▶ Task objective
Please return each of the entries below exactly as they appear.

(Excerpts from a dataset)
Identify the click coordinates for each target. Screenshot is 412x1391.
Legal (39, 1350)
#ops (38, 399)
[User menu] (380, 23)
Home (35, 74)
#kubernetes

▶ Reply
Identify the click coordinates for each target. Screenshot is 412x1391.
Legal (39, 1350)
#ops (38, 399)
[User menu] (380, 23)
Home (35, 74)
#kubernetes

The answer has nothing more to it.